FoundationDB

Application design using Subspace and Tuple


(Viacheslav Biriukov) #1

Hi,

I’m a bit confused about proper design for application using Subspaces and Tuples.

I want to create a bunch of indexes for arbitrary number of tables. For example I want to have:

/table/{{name1}}/index/{{key1}}/size
/table/{{name1}}/index/{{key1}}/price
/table/{{name2}}/index/{{key2}}/size
/table/{{name2}}/index/{{key2}}/price

where {{name}} – is a table name, and {{key}} is a name of a primary key in table for a record.

I see 4 following variants to design this:

dir, _ := directory.CreateOrOpen(db, []string{"index"}, nil)

sub1 := dir.Sub(tuple.Tuple{"table", name, "index"})
tr.Set(sub1.Pack(tuple.Tuple{"price"}), price)
// Key: `\x15\x12\x05\x02table\x00\x02name\x00\x02index\x00\x00\x02price\x00``

sub2 := dir.Sub(tuple.Tuple{"table", name, "index", "price"})
tr.Set(sub2, price)
// Key: `\x15\x12\x05\x02table\x00\x02name\x00\x02index\x00\x02price\x00\x00`

sub3 := dir.Sub("table", name, "index")
tr.Set(sub3.Pack(tuple.Tuple{"price"}), price)
// Key: `\x15\x12\x02table\x00\x02name\x00\x02index\x00\x02price\x00`

sub4 := dir.Sub("table", name, "index", "price")
tr.Set(sub4, price)
// Key: `\x15\x12\x02table\x00\x02name\x00\x02index\x00\x02price\x00`

I can see the difference in the key generation outcome, but can’t understand which case would be the best and what drawbacks could be with each of them.

Also I’m a bit confused about first and second examples with two \x00 – one at the end and one in the middle. Don’t understand this logic and why it is needed here.

Thank you.


(Christophe Chevalier) #2

Your code is opening a Directory called “/index”, but then it creates keys that look like (..., ("table", name, "index"), "price")

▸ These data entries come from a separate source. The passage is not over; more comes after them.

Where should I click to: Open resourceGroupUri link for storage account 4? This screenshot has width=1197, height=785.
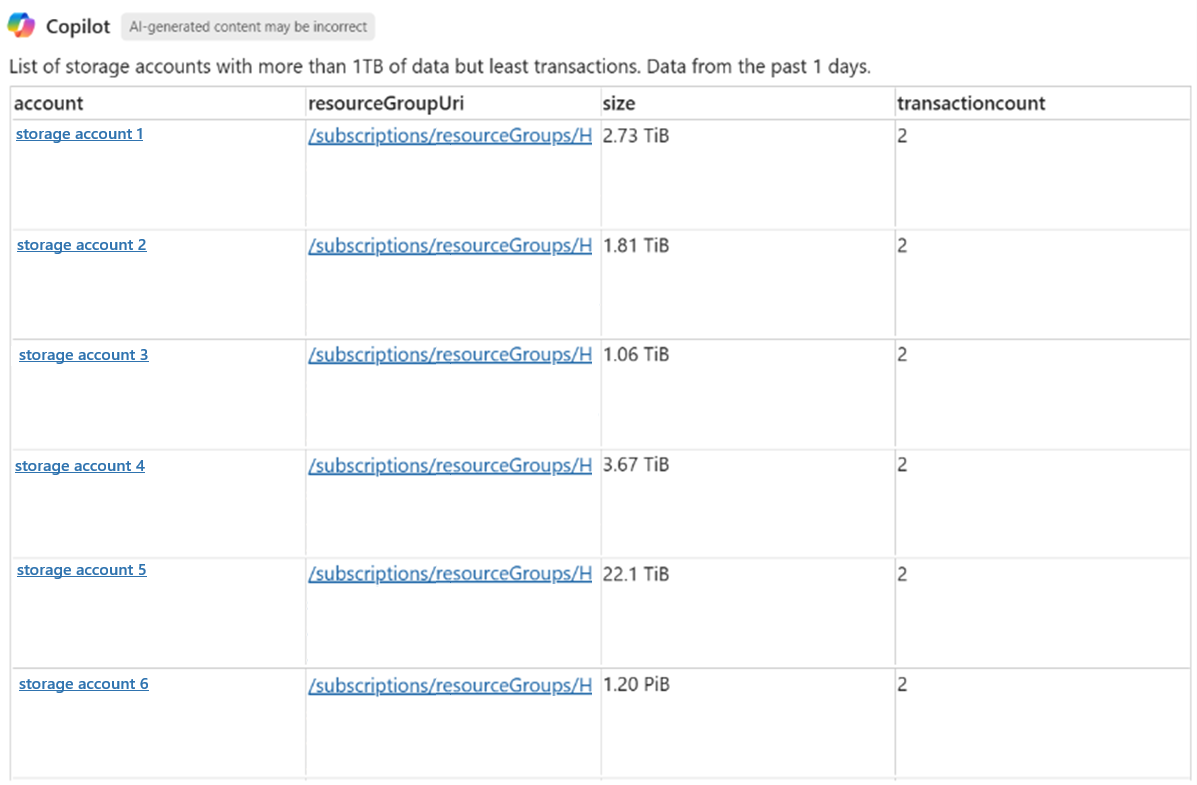449,465
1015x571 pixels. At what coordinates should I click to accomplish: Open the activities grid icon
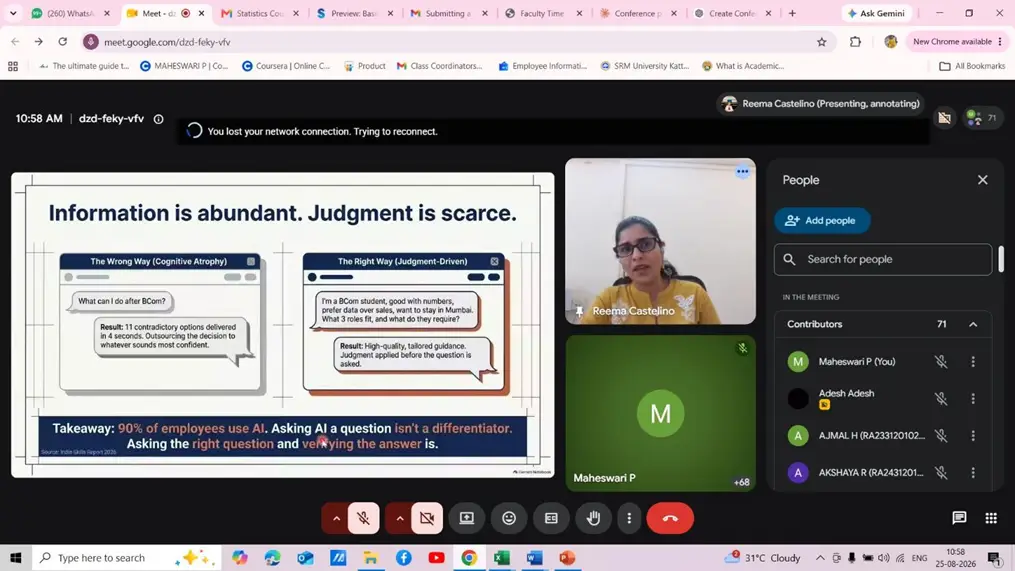(991, 517)
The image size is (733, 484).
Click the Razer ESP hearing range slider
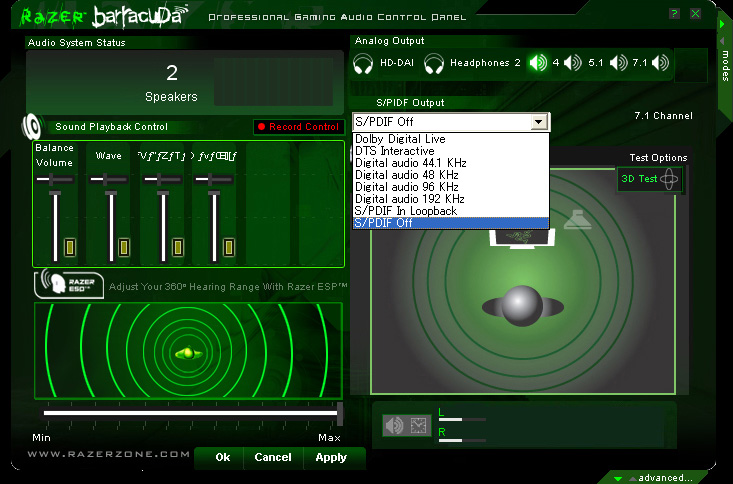tap(192, 412)
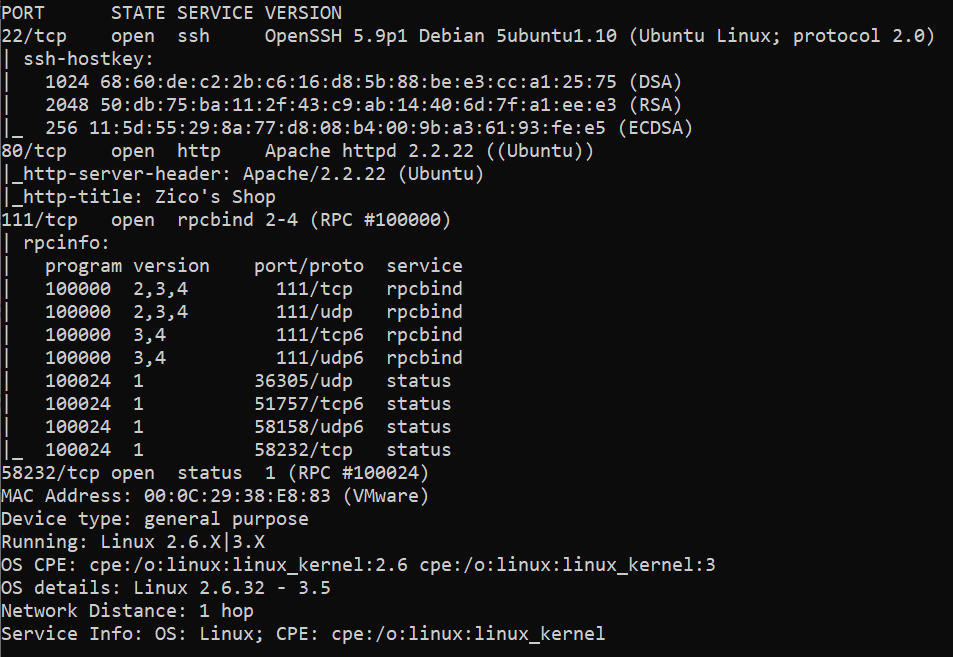Click the 58232/tcp open status line

[x=215, y=473]
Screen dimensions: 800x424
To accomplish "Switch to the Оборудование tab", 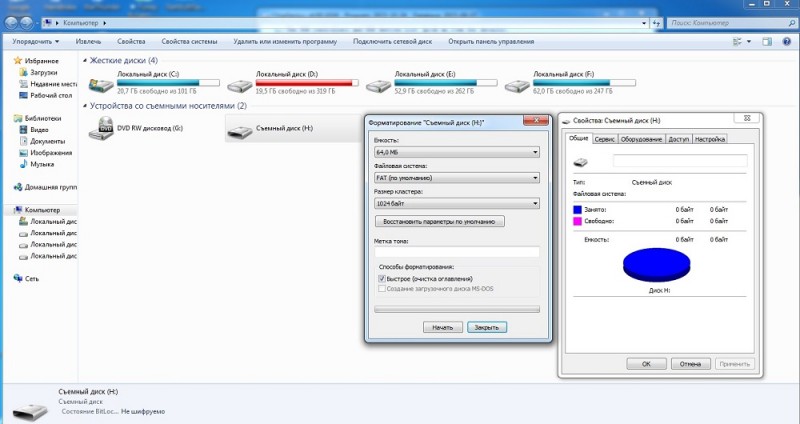I will pyautogui.click(x=641, y=139).
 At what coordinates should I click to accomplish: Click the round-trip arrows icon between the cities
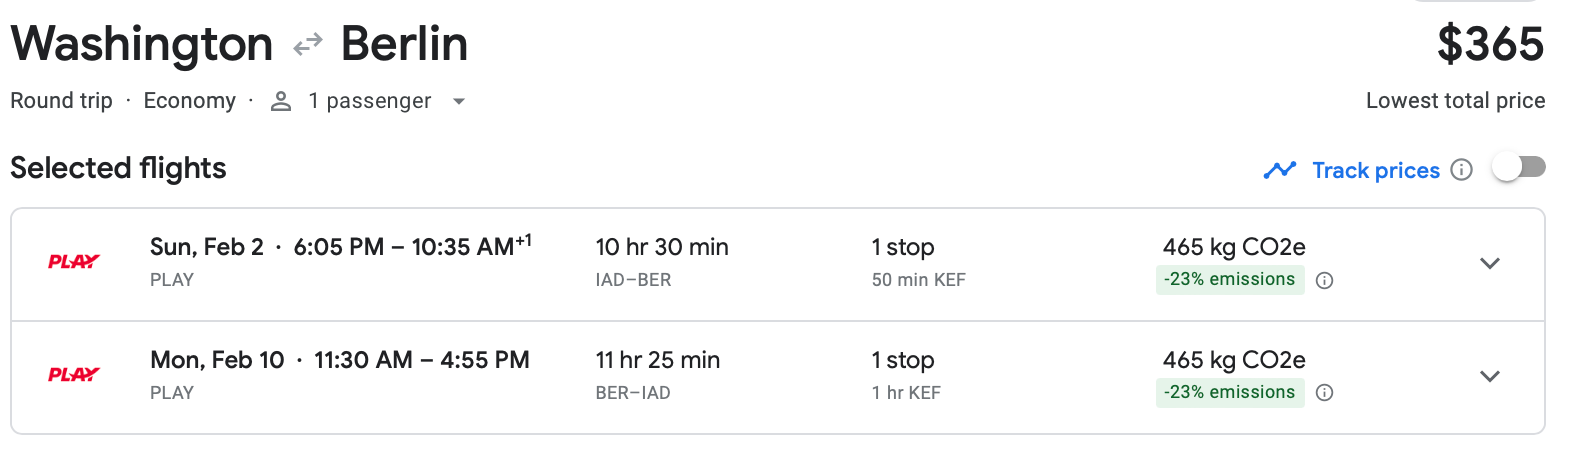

I think you should open a Directory with a path composed of { "table", name1, "index" } so that you get a very short key prefix per index per table. Then the rest of the key will be a simple tuple (key1, "size").

In you example, the first 2 bytes \x15\x12 corresponds to the prefix allocated to your directory “index”, the rest is the encoded tuple that your are building in fragments, using an intermediate subspace (which does not serve any purpose here).

The double \x00 in the middle come from the embedded tuple ("table", name, "price"): one for the terminator of the string, and the second for the terminator of the embedded tuple. The other samples are variants of the same issue (tuples inside tuples). The \x05 byte is the marker of the start of an embedded tuple.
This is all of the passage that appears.